[EXERCISE TEXT]
Author: G.A. Jazali

Posted on: 3 December 2023 at 23:00 UTC

Last edited on: 28 January 2026 at 22:00 UTC

Category: Artificial Intelligence, Computational Photography, Computer Vision, Convolutional Neural Network, Machine Learning

Image Motion Blur Removal using Inertial Sensor Data and CNN

The source code for this project is available to download on GitHub.

Introduction

Back when I was in elementary school, I got my first DSLR camera. When taking a photo with it in low-light, my hands had to be really stable, or else I’d get motion blur in my photos.

That was a camera from way back in 2015. Technology nowadays have undoubtedly improved. (An ISO of 25,000 can still get you a usable picture these days.) But, smaller sensors—like the ones we have in embedded systems—don’t have the luxury of cranking up their ISO to compensate for the lack of light.

Because of my early experience with photography, the idea of motion blur removal using motion data had always been sitting in my head. But, it’s only when I went on an exchange to the University of Pennsylvania and got the necessary knowledge that I started actually pursuing it.

This was a project that I did for the final project assignment on the course CIS 5810: Computer Vision & Computational Photography. It’s aimed at removing motion blur from photos, using inertial sensor data as an auxiliary information to guide the restoration process.

Background Knowledge

Many blur effects that are applicable to images can be mathematically modeled through discrete convolution, which is denoted by the $\otimes$ operator. In the eyes of math, a blurred image $B$ is

B = I \otimes k + ε

where $I$ is the latent image, $k$ is the kernel, and $ε$ is an additive noise term applied to every pixel. (The mathematical breakdown of convolution is discussed in my thesis here on pp. 10–12.)
[/EXERCISE TEXT]
[DATA EXCERPT]
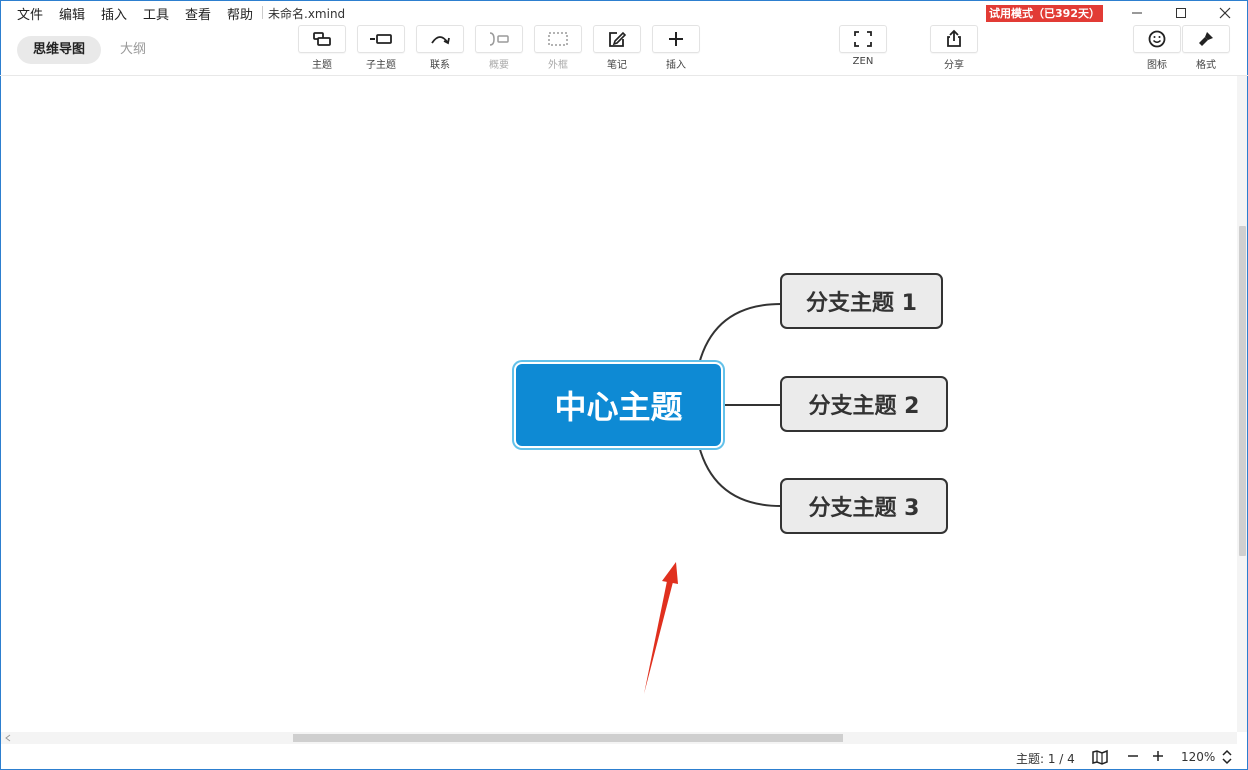  I want to click on branch-topic-node-3: 分支主题 3, so click(864, 506).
[/DATA EXCERPT]
• EXPLORE THE MATERIAL:
1 - In the motion blur post, which course was the project the final assignment for?
2 - Please carry on the motion blur post after its final sentence.

• RESULTS BY TASK:
1 - CIS 5810: Computer Vision & Computational Photography.

2 -
In the context of image processing, the kernel ( $k$ ) is a 2D matrix of an arbitrary size that can be convolved with $I$ , an image (also a 2D matrix) to create all kinds of effects. Gaussian blurs, for example, is produced through convolution, which is shown in the figure below.

The difference that kernel constructions make to the resulting image

The kernel (i) is called the Gaussian kernel. Motion blurs, on the other hand, are produced by kernels with a more line-like shape, such as (ii). As seen in the resulting image, the motion blur follows a bottom-left-to-top-right pattern of motion blur, which reflects what kernel (ii) looks like.

Intuitively, convolution here can be thought of as taking an image and spreading each pixel throughout that image according to the kernel’s specifications. Which is why the kernel is known by another name: the Point Spread Function (PSF).

Convolution has an inverse—what is convolved can be deconvolved using a process called, well, deconvolution. A non-blind deconvolution is where we attempt to recover the latent image $I$ from $B$ with knowledge of the kernel $k$ —or at least an estimate of it. The better the kernel estimate, the better the resulting deconvolved image will be. (You can read more about how deconvolution works mathematically in my thesis here on pp. 12–14.)

This tells us, that for a motion-blurred image $B$ , so long as we can estimate the kernel $k$ , we should be able to recover the latent image $I$ .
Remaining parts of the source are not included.